**Extract provided:**
>>>>

Welcome to the Sweet’s Syndrome UK blog!
About Sweet’s Syndrome UK.
Sweet’s Syndrome UK is a Cardiff-based patient advocacy group (PAG) that was founded by Michelle Holder in June 2012 to help those with the rare autoinflammatory condition, Sweet’s syndrome. The aims of the group are to:
- Provide evidence-based patient information, and improve access to information.
- Provide advice and support to those both inside and outside of the UK.
- Spread awareness of Sweet’s syndrome, particularly amongst health professionals and organizations.
Supporting charities and organizations, or where you can find us listed.
- Autoinflammatory Alliance (Disease Comparison Chart).
- British Association of Dermatologists.
- DermNet NZ.
- National Organization for Rare Disorders (NORD).
- New Zealand Organization for Rare Disorders (NZORD).
- Patient: Trusted Medical Information and Support.
- Rare Disease UK.
- Skin Care Cymru.
- Skin Conditions Campaign Scotland.
What is Sweet’s syndrome?

<<<<

**Task list:**
1 - Copy the part of the Sweet's Syndrome UK blog page starting with "- Autoinflammatory Alliance" and going on through "is Sweet’s syndrome?", changing "Skin Care Cymru" to "Skin Care Wales".
2 - According to the Sweet's Syndrome UK blog page, who founded the group, and when?

**Dataset excerpts:**
>>>>

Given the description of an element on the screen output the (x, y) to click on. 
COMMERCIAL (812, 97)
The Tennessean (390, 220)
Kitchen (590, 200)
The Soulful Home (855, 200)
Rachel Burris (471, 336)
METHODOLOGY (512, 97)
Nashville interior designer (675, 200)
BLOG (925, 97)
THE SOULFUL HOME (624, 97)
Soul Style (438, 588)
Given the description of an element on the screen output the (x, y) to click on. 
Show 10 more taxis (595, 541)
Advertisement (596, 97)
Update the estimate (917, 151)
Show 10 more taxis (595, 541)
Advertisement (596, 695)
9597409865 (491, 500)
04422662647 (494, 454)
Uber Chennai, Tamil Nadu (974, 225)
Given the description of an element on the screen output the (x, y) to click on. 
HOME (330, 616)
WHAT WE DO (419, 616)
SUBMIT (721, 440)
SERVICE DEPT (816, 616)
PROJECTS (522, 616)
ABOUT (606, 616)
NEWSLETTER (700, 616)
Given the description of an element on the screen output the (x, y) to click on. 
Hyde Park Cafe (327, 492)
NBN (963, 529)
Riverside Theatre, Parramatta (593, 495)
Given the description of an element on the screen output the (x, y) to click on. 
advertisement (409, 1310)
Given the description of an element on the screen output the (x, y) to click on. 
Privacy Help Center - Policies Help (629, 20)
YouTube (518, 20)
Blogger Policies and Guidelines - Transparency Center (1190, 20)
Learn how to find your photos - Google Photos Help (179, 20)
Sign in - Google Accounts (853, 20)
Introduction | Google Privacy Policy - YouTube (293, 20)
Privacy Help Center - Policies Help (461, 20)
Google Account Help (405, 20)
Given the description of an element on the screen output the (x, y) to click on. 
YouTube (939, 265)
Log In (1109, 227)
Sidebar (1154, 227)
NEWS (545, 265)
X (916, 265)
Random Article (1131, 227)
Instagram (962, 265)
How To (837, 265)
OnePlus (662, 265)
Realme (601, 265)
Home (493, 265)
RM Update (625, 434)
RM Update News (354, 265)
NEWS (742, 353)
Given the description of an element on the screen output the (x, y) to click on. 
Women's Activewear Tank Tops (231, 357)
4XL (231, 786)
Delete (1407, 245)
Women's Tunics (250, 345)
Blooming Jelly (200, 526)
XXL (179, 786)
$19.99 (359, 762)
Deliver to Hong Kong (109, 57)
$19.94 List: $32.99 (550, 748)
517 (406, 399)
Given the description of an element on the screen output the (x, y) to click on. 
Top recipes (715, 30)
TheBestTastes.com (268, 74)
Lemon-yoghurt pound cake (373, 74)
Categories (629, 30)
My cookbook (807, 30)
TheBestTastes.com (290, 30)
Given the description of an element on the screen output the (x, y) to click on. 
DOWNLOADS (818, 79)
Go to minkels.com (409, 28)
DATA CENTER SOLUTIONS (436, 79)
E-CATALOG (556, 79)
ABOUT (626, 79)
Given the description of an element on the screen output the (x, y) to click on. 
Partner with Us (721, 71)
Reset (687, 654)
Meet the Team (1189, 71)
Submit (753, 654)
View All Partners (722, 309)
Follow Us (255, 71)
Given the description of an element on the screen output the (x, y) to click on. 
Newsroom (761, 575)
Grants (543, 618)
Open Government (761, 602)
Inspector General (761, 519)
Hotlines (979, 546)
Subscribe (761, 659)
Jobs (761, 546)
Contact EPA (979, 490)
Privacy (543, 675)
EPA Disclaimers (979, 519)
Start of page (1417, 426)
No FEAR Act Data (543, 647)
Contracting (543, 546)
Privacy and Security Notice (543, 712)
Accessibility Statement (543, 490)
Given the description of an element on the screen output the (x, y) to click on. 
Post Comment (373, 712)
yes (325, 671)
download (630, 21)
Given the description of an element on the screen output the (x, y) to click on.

<<<<

**Numbered answers:**
1 -
- Autoinflammatory Alliance (Disease Comparison Chart).
- British Association of Dermatologists.
- DermNet NZ.
- National Organization for Rare Disorders (NORD).
- New Zealand Organization for Rare Disorders (NZORD).
- Patient: Trusted Medical Information and Support.
- Rare Disease UK.
- Skin Care Wales.
- Skin Conditions Campaign Scotland.
What is Sweet’s syndrome?

2 - Michelle Holder founded it in June 2012.